Status: Complete
Data source: City of Austin Open Data Portal
Research Question: Did scooter usage differ in April 2020 compared to April 2019 and April 2018? More specifically differ in usage (duration and distance), days of the week, times of day.
Analysis: Scooter ridership was just beginning in April 2018 and the data show that most often scooter trips started between noon and 1 pm. The next year in April the trend looks pretty different with the peak number of trips starting at 5 pm. This April, the trend again is different with the peak number of trips starting at 7 pm.
However, that is not the most interesting finding in this graph. When reading graphs, it is important to analyze what the graph is showing, but also equally important to see what the graph is not showing. The April 2018 and April 2019 data show a steady drop in the number of scooter trips from 7 pm to midnight, which is a logical trend. In April 2020, however, that drop-off did not happen during that five-hour window; the number of trips was pretty steady.
Additionally, there are more trips happening between 7 pm and midnight than between noon and 5 pm (the time frame where the most trips happened in April 2019).

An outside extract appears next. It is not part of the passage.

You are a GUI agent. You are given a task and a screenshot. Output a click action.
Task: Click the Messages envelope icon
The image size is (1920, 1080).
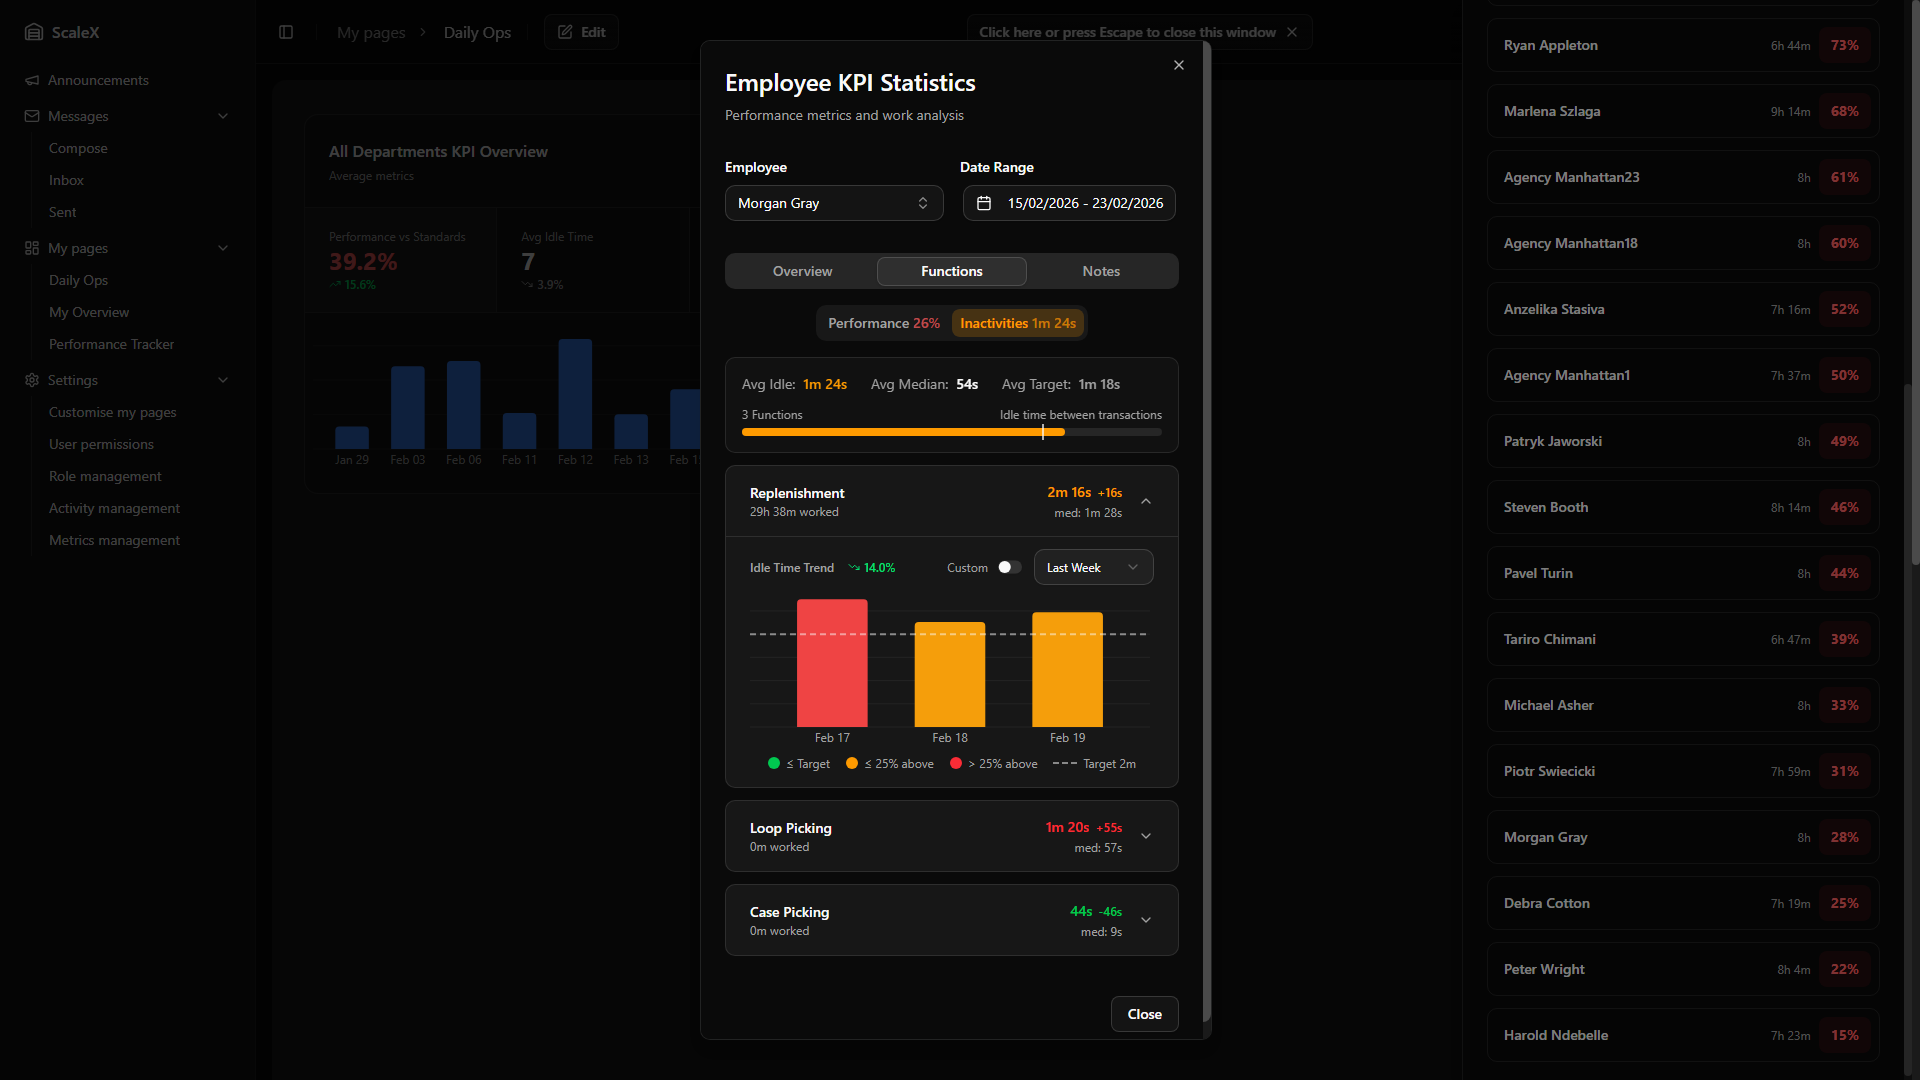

I also extended this analysis by creating parametrized reports (see 05_parametrized_reports folder) to create individual html reports for April, May, June, and July.
Skills Learned:
- Parametrizing rmarkdown reports
- Learning and utilizing the Austin, TX Socrata Open Data API for Shared Micromobility Vehicle Trips data
- Learning and utilizing tidyverse functions: select(), mutate(), group_by(), summarise(), arrange()
Skills Utilized:
- Queried an API
- Cleaned and exploring data using tidyverse functions
- Visualized data using the ggplot2 package
- Created r markdown reports using rmarkdown package
- Created an animated gif using maggick package
Lessons Learned:
- The Austin micromobility data is quite messy (surprisingly so). A few examples of messiness:
- Some trips have durations that are longer than 24 hours. My suspicion is that in these cases the scooter forgot to be returned.
- Some trips have distance traveled are longer than 500 miles. No idea how this could happen (especially if duration is shorter than 24 hours). The city of Austin covers a roughly 25 by 25 mile area.
- When I removed any rides that do are longer than 24 hours, distances longer than 500 miles, and distances that are zero, I was left with about one-third of the original dataset!
- Some trips have an average speed faster than 100 miles per hour. There is no way that this is possible on an electric scooter. This is likely a result of the errors in distance or duration mentioned above.
- End_time and start_time variables do not have capture seconds (all seconds are 00). While the duration variable is in seconds. Durations do not match end_time minus start_time (it is close, but not exact).
- Some trips have end_time values that equal the start_time values, but have durations that are not zero!
- It is hard to visualize distributions and/or challenging to make nice looking ridge plots.